### Exercise goal
Please reproduce the entries below exactly from the line with "Where should I click to: Open the See" through their last line, leaving out any pictures.

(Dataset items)
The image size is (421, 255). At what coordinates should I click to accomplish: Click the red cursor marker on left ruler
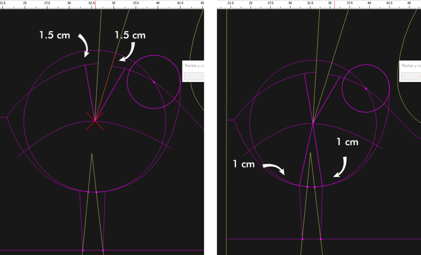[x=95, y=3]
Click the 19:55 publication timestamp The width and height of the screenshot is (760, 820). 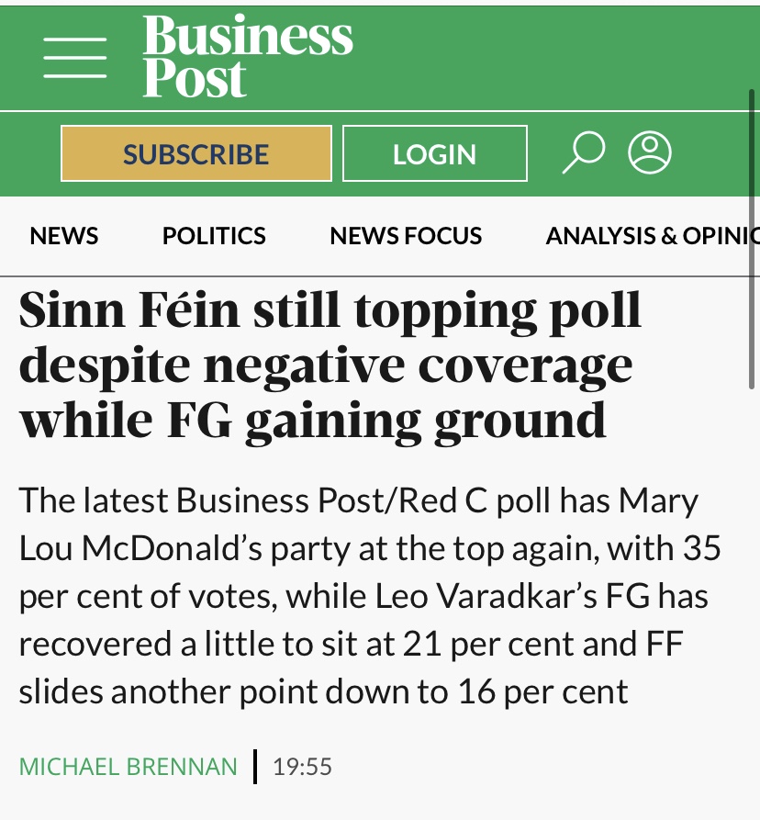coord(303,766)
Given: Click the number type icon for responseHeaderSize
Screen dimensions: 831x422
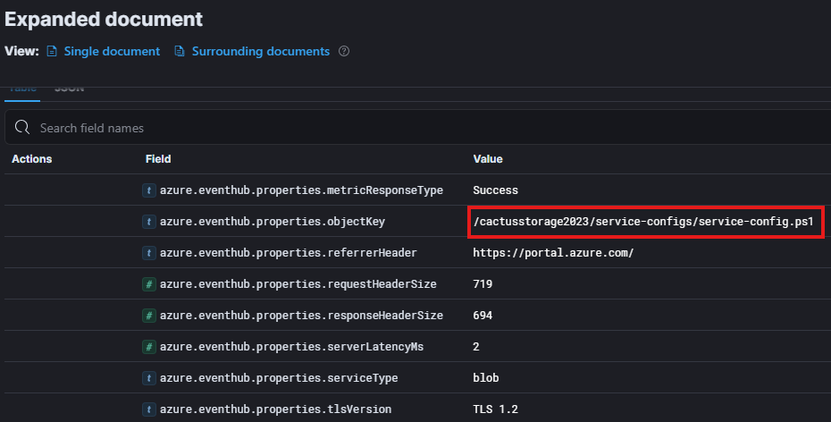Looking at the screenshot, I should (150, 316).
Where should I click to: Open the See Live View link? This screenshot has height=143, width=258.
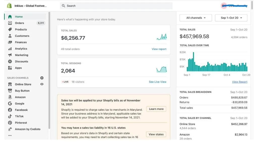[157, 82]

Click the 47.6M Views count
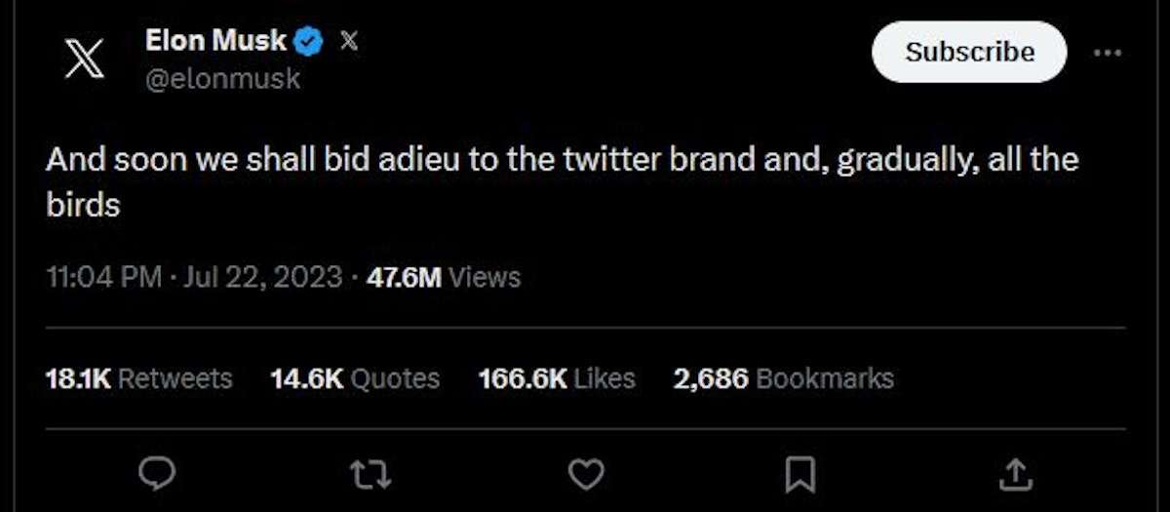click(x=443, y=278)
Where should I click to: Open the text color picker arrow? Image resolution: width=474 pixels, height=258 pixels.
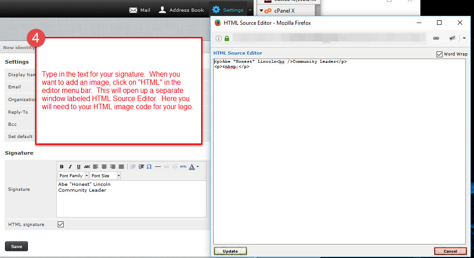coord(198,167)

### Answer box
Where should I click to: Open the See Live View link? This screenshot has height=143, width=258.
[157, 82]

Click the 47.6M Views count
click(x=443, y=278)
Where should I click to: Open the text color picker arrow? Image resolution: width=474 pixels, height=258 pixels.
coord(198,167)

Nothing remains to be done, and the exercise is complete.